#### EXERCISE PROMPT:
Rewrite the rows below with every "screenshot" changed to "screen capture" and everything else left as is. Omit the pictures from your version.

(Rows for locating described items)
------------------------------------

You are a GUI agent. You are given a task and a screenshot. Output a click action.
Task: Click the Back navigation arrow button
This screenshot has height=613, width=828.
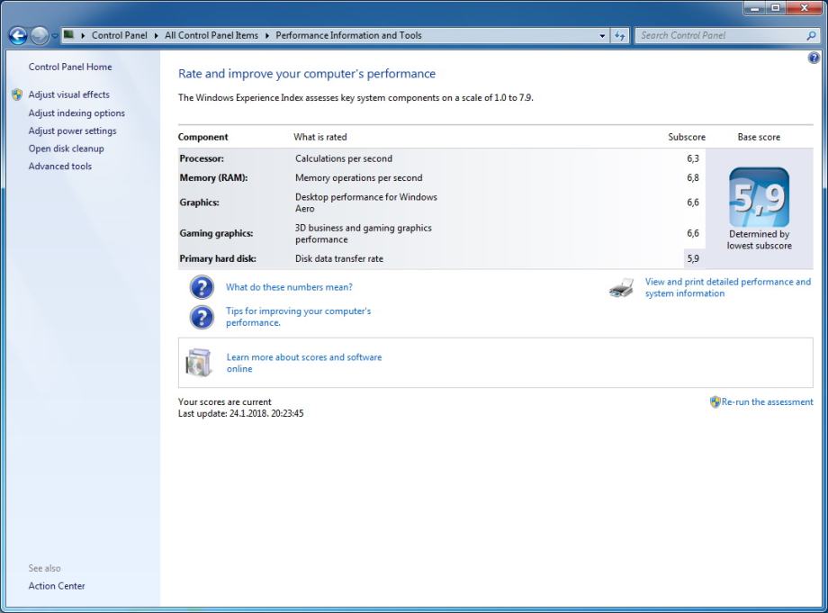click(18, 36)
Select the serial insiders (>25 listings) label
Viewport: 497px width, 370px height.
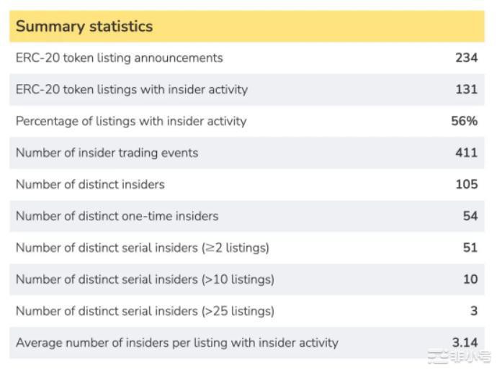pyautogui.click(x=145, y=311)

------------------------------------

#### CORRECT RESULT:
You are a GUI agent. You are given a task and a screen capture. Output a click action.
Task: Click the Back navigation arrow button
This screen capture has height=613, width=828.
click(18, 36)
Select the serial insiders (>25 listings) label
Viewport: 497px width, 370px height.
pyautogui.click(x=145, y=311)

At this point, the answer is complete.